_Set task_
Copy out the records between the lines holding "will pyautogui.click(x=420, y=132)." and "Action: coord(24,356)", inclusive, requests and all, and shift every coordinate in the answers by adding 51 to it.

_Provided records_

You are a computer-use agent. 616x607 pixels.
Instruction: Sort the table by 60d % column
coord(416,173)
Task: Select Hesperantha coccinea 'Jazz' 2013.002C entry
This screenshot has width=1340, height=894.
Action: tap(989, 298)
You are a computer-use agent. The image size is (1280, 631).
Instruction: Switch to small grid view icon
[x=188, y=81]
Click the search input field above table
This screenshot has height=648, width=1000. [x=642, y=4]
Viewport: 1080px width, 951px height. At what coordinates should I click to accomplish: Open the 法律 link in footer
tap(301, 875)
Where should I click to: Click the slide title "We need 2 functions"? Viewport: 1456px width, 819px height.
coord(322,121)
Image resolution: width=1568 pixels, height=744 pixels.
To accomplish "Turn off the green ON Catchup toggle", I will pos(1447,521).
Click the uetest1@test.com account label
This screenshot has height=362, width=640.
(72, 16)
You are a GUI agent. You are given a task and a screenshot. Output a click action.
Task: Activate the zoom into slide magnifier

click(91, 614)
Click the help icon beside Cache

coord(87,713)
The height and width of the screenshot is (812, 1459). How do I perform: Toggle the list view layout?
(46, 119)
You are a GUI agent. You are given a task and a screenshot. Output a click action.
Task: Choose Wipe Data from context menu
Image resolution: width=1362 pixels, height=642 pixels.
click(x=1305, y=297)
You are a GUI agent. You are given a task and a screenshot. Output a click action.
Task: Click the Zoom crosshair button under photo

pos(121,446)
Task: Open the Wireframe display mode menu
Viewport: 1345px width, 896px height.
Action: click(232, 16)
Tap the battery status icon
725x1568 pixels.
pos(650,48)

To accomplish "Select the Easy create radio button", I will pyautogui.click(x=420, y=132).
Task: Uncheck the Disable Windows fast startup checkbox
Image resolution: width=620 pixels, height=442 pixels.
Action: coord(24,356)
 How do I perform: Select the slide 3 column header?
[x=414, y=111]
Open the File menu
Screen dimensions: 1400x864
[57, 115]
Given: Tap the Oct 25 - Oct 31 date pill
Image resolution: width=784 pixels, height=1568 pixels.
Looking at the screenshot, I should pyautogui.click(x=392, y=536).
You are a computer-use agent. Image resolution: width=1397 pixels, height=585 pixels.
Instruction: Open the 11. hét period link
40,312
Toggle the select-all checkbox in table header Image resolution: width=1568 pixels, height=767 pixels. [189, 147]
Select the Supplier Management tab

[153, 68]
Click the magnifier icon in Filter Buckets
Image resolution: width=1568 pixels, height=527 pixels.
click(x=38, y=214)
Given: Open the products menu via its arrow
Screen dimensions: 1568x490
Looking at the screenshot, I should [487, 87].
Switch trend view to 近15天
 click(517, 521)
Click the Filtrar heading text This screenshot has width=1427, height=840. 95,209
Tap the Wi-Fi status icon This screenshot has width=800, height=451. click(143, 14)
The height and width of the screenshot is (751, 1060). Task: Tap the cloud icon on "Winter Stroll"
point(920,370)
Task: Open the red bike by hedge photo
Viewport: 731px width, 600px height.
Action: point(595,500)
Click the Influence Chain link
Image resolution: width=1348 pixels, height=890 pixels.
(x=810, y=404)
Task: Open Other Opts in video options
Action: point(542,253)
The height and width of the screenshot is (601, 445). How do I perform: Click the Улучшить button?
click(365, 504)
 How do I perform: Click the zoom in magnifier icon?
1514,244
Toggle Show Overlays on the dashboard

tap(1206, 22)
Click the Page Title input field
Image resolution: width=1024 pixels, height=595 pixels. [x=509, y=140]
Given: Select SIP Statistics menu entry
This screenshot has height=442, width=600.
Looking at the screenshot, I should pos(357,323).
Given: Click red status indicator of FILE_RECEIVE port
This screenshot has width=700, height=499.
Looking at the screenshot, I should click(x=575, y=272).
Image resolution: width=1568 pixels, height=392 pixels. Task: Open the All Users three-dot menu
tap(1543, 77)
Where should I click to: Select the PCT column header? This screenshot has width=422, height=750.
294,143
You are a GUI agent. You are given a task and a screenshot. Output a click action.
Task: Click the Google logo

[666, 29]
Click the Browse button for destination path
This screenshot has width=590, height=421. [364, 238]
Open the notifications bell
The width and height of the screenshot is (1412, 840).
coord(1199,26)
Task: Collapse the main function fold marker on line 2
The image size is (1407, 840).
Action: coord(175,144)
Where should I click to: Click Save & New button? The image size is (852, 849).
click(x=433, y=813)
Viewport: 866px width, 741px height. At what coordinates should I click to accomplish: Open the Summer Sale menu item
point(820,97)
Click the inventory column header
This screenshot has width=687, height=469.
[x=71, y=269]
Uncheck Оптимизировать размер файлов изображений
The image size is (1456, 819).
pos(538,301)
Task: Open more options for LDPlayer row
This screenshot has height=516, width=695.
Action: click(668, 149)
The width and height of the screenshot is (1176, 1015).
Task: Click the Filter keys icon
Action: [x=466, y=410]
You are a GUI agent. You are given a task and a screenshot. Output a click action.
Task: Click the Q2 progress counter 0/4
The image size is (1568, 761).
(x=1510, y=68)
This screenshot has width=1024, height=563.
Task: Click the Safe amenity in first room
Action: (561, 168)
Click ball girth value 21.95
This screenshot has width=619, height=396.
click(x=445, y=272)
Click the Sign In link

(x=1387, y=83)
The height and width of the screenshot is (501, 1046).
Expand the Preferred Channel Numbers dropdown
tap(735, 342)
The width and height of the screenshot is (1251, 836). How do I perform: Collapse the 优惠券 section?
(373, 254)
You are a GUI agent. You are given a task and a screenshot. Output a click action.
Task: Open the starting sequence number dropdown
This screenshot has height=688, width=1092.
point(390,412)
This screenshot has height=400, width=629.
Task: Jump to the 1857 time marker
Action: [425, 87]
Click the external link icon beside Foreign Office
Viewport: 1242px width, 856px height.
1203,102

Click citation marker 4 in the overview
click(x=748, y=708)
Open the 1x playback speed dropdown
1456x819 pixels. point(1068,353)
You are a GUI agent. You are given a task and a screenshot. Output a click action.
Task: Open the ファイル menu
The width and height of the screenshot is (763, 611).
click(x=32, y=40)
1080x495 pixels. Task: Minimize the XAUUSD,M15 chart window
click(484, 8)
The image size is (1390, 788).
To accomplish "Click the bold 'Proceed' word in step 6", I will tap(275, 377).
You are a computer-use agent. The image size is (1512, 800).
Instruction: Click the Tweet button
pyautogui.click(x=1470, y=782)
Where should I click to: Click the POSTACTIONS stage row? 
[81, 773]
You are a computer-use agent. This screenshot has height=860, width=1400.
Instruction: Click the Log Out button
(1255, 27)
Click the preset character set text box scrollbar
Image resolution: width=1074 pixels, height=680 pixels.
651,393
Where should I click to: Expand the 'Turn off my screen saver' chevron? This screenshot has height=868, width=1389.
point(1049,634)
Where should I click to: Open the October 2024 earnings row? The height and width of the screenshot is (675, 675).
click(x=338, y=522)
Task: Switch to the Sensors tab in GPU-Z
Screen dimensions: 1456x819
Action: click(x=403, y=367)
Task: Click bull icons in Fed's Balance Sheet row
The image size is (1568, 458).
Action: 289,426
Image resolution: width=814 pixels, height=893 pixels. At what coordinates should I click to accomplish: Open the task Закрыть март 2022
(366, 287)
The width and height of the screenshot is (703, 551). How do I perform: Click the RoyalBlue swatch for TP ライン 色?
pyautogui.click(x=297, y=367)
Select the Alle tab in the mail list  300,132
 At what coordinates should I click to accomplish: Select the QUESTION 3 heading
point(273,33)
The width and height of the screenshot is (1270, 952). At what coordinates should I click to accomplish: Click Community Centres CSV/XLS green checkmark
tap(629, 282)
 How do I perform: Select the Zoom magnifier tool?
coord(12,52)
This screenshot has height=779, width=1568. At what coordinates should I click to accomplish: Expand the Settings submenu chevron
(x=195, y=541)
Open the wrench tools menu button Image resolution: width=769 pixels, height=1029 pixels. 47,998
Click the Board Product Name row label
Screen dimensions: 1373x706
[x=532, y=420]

_Correct result_
To accomplish "Select the Easy create radio button", I will pyautogui.click(x=471, y=183).
Task: Uncheck the Disable Windows fast startup checkbox
Image resolution: width=620 pixels, height=442 pixels.
Action: coord(75,407)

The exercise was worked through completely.